Ne testimoniano l’uso sociale i numerosi ritrovamenti archeologici, molte rappresentazioni vascolari greche, pitture egiziane o affreschi di epoca romana. E così lungo il corso dei secoli; a parte la lunga parentesi in cui la Chiesa, volendo mortificare la carne e il corpo, indicò, ovviamente, anche lo specchio come “strumento del diavolo”, in ambiguo contrasto, peraltro, con San Paolo o con la simbologia mariana (solo per citare qualche esempio) secondo la quale, attraverso Gesù che ne era l’immagine, Dio ha voluto riflettersi nella Vergine Maria.
Come non rammentare la scena d’ambiente minuziosamente descritta da Jan Van Eych nel ritratto de “I coniugi Arnolfini”, dove il piccolo specchio circolare sistemato al centro della parete di fondo, oltre che dilatare all’infinito la prospettiva, rivela anche le parti altrimenti nascoste dei due personaggi che, per la foggia e la ricchezza degli abiti, confezionati con pregiate pellicce e sontuosi velluti, per il valore degli ornamenti e il lusso degli arredi, si compiacciono del loro status di ricchi borghesi? O come restare indifferenti davanti all’emozione che suscita il grande specchio del “Bal aux Folies Bergère” di Manet che mostra a tutto campo, riflessa nella sua scintillante superficie, in un ambiente quasi irreale e in contrasto con la figura della cameriera che, spalle allo specchio, osserva malinconicamente la scena, la chiassosa società che anima la sala di un caffè-concerto, ormai destinata al tramonto come è al tramonto il secolo che l’ha creata?
Questa breve premessa appare, se non necessaria, almeno utile per introdurre una serie di interrogativi che, di riflesso, pone la mostra “L’abito per il Corpo, il Corpo per l’Abito, Islam e Occidente a confronto”, recentemente conclusasi al Museo Stibbert di Firenze.
Quali valori condizionano gli europei riguardo alla scelta del loro abbigliamento, ovvero in quale maniera la nostra cultura di occidentali “vive il corpo”?

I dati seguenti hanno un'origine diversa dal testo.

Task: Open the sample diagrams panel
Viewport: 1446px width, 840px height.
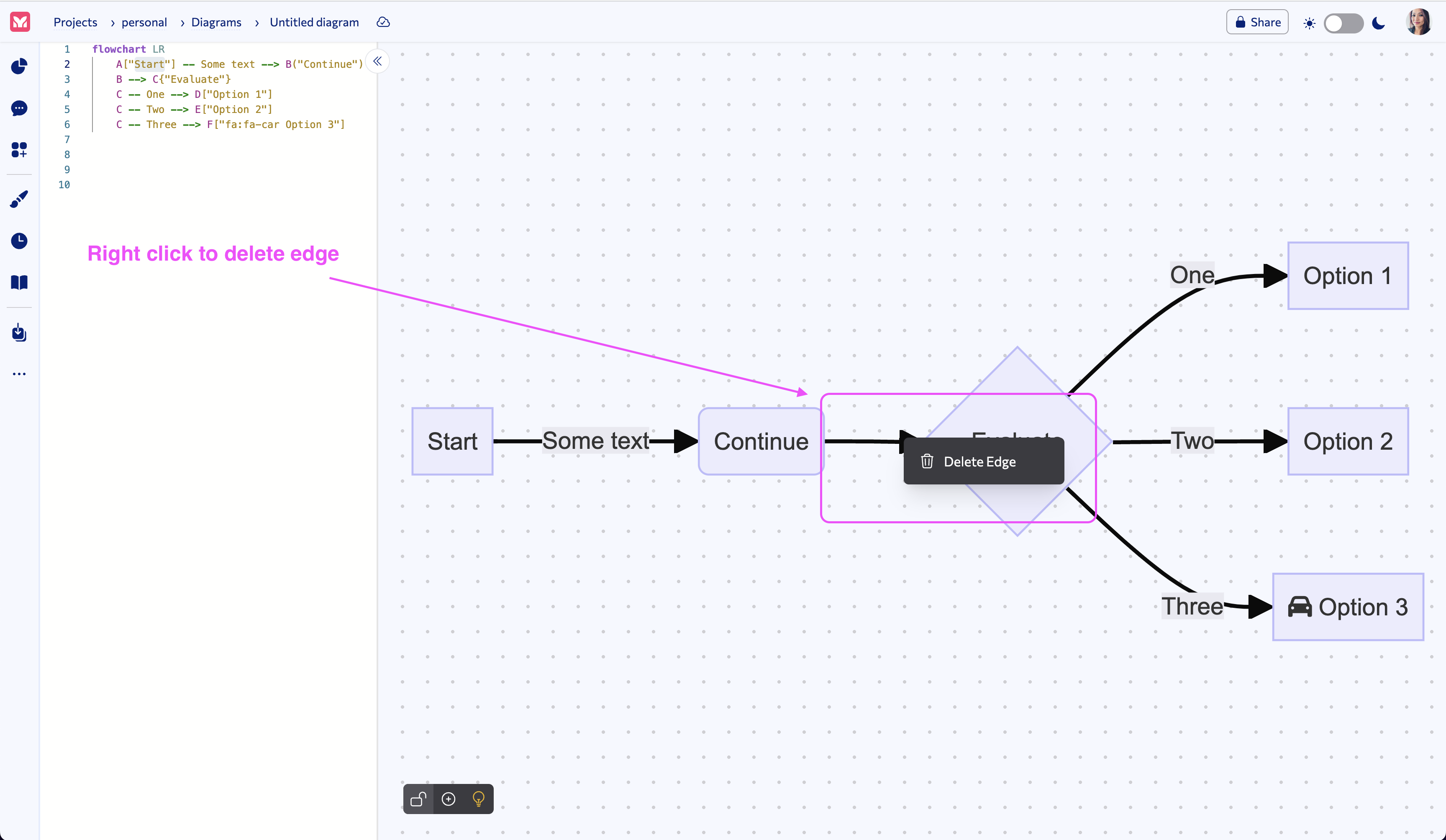Action: pyautogui.click(x=19, y=67)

A differenza degli islamici che non conoscono, almeno nella loro tradizione culturale, il fenomeno della moda e quindi il continuo variare delle fogge degli abiti, gli occidentali sembrano far corrispondere il continuo rinnovarsi e il succedersi delle mode a una visione del mondo in continua evoluzione verso la “perfettibilità”, in un continuo superamento del presente, in una continua tensione verso il futuro. Ma soprattutto mostrare in modo inequivocabile ciò che si vorrebbe o si dovrebbe essere secondo le aspettative sociali (ecco dove lo specchio, come oggetto di perfetto “controllo” della propria immagine, o come giudizio di approvazione da parte degli altri – in questo caso il giudizio degli altri o l’influenza che su essi riusciamo a suscitare fungono da specchio – entra in gioco) attraverso il modo di abbigliarsi, costringendo il proprio corpo ad adattarsi ai canoni imposti al fine di costruire una “immagine esteriore”.
Il mondo islamico accetta l’essenza reale del proprio corpo e adotta perciò abiti dalle linee geometriche semplici, similari per i due sessi, che non subiscono sostanziali mutamenti nel tempo.

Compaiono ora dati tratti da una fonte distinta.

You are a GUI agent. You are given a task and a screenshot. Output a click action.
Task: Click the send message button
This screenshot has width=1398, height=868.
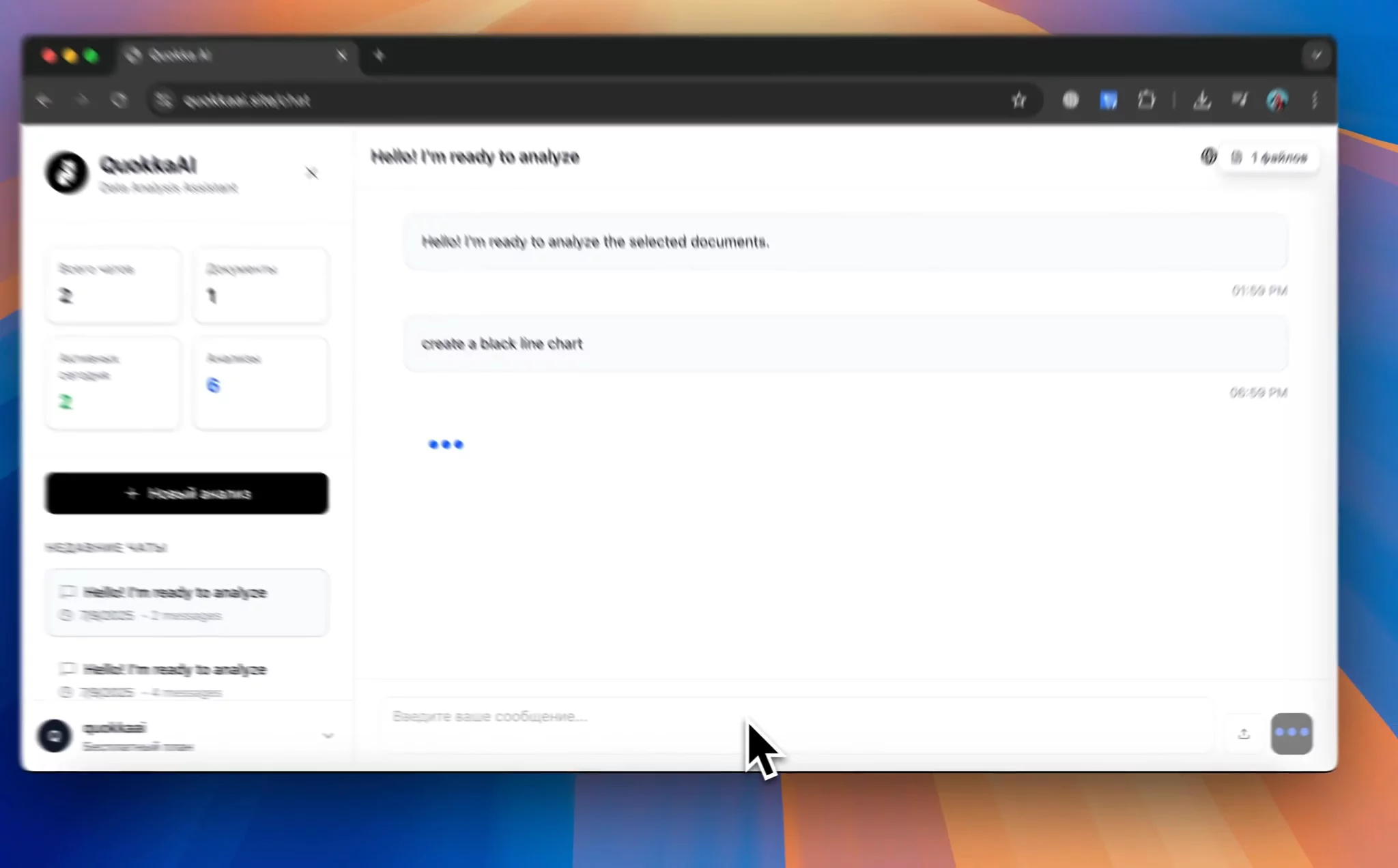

Nell’evoluzione dell’abbigliamento i due mondi, quello occidentale e quello islamico, hanno seguito quindi due strade diverse, anche se con reciproche influenze, essendosi le due culture intrecciate nei secoli, seppure talvolta nell’asprezza dei conflitti.

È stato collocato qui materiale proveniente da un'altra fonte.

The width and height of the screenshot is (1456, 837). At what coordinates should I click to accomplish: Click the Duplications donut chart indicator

Gli oggetti in mostra sono quindi esemplari per individuare le differenze culturali e di approccio al modo di intendere l’abito.
Un esempio fra tutti, un rarissimo esemplare di busto in acciaio, del Cinquecento, vera e propria corazza detentiva, sottoveste femminile finalizzata, come tanti abiti del resto, alla creazione di una immagine corporea costretta e innaturale. E al contrario i superbi caftani di seta e oro, ornati di preziosi ricami, dai colori accesi, che avvolgono morbidamente e senza costrizioni la figura.
E dunque non ci resta che metterci davanti allo specchio sperando che sciolga per noi l’antico e mai risolto dilemma: “Insomma, l’abito fa o non fa il monaco”?.